You don’t just throw some people together in a room and call it a team though. Equally important it is to have the right mix of skills. All of the aspects I have mentioned before in this piece require quite specific skill sets. On the one hand there’s the technical skills; the mathematical & statistical part, the machine learning , the data engineering, the infrastructure, and the software architecture. On the other we have the translational skills from business and users to data science (and back), and all the other non-technical expertise that is involved in creating data-driven user-facing applications, like stakeholder management and Scrum/Agile. That’s quite a broad spectrum, even without considering the required depth!

A typical team, I would say, should consist of at least 7 people: 4 technical (let’s say 2 data scientists and 2 data engineers), a product owner, a user experience expert and a scrum master.
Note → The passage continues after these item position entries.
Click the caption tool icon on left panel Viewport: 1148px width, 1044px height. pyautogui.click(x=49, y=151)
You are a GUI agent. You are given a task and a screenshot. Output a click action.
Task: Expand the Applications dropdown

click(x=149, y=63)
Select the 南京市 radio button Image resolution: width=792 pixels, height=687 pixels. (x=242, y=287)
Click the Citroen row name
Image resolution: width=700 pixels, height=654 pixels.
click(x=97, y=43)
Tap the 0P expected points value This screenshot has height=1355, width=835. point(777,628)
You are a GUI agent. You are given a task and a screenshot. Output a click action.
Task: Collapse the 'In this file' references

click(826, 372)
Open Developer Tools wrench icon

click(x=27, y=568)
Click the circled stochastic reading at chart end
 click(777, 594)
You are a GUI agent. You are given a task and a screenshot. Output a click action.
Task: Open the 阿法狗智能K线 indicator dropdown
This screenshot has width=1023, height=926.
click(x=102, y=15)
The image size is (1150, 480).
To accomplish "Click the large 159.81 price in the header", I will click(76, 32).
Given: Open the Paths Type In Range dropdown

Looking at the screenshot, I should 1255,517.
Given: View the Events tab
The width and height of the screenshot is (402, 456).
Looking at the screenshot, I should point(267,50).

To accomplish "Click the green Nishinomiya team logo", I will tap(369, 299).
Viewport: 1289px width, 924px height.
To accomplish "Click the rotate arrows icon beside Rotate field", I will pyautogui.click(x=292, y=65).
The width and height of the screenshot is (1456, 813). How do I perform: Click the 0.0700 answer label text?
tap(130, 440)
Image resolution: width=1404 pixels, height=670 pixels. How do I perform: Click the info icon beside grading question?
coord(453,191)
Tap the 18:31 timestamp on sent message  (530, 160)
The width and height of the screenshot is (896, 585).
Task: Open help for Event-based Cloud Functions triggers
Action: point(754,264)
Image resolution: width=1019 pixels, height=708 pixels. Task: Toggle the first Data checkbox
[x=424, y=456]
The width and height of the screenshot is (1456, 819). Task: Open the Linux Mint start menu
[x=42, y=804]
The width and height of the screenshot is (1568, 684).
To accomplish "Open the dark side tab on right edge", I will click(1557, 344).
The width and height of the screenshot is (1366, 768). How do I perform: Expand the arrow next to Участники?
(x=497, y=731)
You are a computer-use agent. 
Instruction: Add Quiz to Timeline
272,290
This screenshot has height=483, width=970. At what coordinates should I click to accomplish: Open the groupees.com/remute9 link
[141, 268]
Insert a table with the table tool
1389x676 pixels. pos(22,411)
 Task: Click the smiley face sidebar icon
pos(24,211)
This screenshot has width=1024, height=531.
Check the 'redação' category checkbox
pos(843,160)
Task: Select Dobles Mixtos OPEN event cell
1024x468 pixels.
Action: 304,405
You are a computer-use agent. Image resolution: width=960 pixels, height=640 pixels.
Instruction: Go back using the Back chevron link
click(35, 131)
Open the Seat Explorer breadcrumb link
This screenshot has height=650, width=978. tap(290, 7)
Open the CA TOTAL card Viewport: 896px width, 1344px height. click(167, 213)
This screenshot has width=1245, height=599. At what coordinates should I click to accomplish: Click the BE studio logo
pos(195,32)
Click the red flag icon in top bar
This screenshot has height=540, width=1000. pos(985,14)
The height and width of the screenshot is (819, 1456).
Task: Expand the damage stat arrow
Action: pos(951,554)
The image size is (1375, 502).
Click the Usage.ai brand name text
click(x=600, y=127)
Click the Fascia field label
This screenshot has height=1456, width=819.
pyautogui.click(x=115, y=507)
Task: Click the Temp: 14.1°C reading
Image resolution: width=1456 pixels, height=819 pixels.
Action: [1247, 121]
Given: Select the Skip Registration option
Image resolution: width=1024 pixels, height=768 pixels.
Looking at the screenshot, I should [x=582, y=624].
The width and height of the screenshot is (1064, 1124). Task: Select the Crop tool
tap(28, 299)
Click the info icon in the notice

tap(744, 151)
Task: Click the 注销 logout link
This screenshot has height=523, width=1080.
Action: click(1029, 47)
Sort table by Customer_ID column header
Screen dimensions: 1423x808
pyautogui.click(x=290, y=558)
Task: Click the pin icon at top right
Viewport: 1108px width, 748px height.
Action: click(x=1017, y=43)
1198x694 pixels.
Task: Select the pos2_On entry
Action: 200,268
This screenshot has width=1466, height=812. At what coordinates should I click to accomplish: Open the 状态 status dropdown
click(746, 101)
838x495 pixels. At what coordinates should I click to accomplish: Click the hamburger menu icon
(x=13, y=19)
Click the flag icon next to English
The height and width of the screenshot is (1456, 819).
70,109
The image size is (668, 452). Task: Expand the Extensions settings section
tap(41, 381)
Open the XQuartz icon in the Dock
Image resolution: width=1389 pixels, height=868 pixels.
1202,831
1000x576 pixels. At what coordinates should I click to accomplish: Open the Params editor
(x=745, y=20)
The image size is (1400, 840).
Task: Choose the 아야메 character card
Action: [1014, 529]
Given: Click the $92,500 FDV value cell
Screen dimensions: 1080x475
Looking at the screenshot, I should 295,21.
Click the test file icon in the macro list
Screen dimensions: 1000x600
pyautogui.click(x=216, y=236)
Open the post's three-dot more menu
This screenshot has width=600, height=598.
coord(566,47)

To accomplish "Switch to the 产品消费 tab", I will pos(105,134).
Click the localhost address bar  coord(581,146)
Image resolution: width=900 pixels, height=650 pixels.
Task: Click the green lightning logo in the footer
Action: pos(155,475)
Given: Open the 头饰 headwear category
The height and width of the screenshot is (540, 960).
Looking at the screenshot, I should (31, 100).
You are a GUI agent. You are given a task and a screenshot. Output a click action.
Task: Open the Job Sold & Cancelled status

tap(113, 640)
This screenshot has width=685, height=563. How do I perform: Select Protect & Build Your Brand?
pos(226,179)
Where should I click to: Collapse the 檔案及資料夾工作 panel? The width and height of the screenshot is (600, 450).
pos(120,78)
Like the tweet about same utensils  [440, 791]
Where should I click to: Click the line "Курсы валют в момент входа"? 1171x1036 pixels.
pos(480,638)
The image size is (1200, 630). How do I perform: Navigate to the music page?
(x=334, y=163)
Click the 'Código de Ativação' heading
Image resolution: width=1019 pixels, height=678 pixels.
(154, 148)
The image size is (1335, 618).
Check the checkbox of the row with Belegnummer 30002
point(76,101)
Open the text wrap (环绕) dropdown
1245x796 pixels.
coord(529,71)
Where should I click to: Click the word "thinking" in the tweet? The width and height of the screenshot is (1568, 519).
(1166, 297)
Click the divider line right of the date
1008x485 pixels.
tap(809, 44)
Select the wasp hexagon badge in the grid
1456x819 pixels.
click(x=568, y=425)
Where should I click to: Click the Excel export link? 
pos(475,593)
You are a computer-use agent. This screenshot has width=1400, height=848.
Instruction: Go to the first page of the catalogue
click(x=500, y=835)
But this is not a blueprint of course. What matters most is that you get people with the required skills, and it is not so important how the different skills map to the different people. For example, the senior data scientist on the project might share with the product owner the tasks of prioritizing the backlog and translating to the business. This could be a good idea if it is the case that the product owner is really good at stakeholder management (while this senior data scientist is not) but does not have a data scientific background. What does matter is that there be overlap in skills between people, meaning that there’s always someone else on the team that you can really spar with about your subject. In my experience this is particularly important to and for the data scientists. That is why I say at least 2 data scientists, and 2 data engineers. If you’re into buzzwords, you’re allowed to insert ‘T-shaped’ somewhere in the previous sentences, as long as you don’t interpret it as “everyone has to do a bit of everything”.

Maybe not all the people need to be on the team completely full time, and maybe you need add or subtract some skills depending on your project. A few more technical people is also fine (maybe even encouraged) up to, say, 9 people in total before you get too much overhead and chaos within the team.

There are also a lot of more practically business related advantages to having work done by teams. What I still see around me happening a lot is that data scientists are put on a project on their own or maybe with 1 other data scientist. Of course they may perfectly well deliver some amazing work, and maybe you are or have found a Unicorn with all the skills in one neat package. But the probability of finding a Unicorn or getting really impressive results (high quality and high efficiency at the same time) is really just very small. If you happen to have a Unicorn in your stable, you become very dependent on a single individual that is at the same time very likely to receive better offers all the time and not stick around for very long. And for efficient and high quality work, the number of required skills is so large that most people (maybe even including the Unicorns) will be bound to just not be so good at at least some of those skills.

To be more explicit, having a complete project team has all of the following advantages:

  • more reliable and flexible to changes (in team or in project)
  • more future-proof with regards to retaining knowledge and expertise
  • more bang for your buck (I will claim with confidence that 1 team of 8 people doing 4 projects in a row (or partially overlapping) will be more effective than 4 teams of 2 doing 4 separate projects)
  • everybody is happier because they can focus on what they do best

Closing Remarks

So there it is, these are the 5 things I want in place when I embark on a data science project. I’ve clearly been influenced and inspired by other people’s thoughts and writings on these issues, which I appreciate because these things have a huge impact on my satisfaction with a project regardless of its technical contents. Do you disagree strongly? I’d be very interested to hear!